### [Exercise directions]
Once the line holding "The height and" is found in the listing below, write it out and each later line exactly, up to and including the one holding "Task: Select the Recovery sidebar item".

##### Source material #####

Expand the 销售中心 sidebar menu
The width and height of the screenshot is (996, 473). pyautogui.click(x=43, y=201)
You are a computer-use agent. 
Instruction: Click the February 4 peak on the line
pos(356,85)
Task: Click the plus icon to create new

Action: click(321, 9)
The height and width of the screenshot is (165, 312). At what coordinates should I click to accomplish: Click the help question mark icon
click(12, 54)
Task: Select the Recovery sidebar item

#####
##### Source material #####

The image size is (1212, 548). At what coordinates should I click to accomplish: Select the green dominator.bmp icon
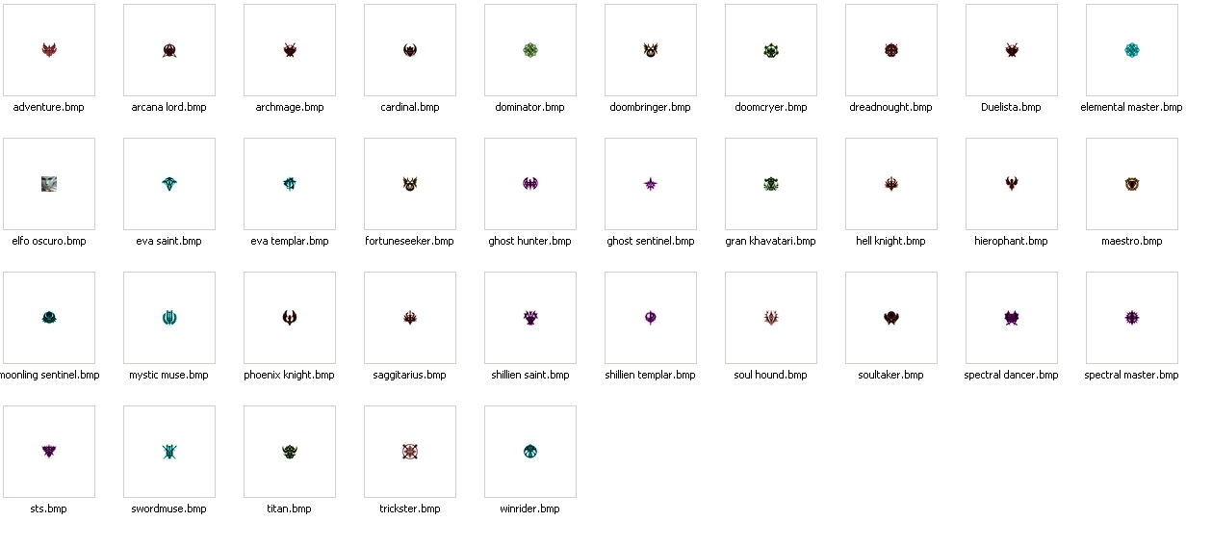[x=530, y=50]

#####

### [Output for this exercise]
The height and width of the screenshot is (165, 312). At what coordinates should I click to accomplish: Click the help question mark icon
click(12, 54)
Task: Select the Recovery sidebar item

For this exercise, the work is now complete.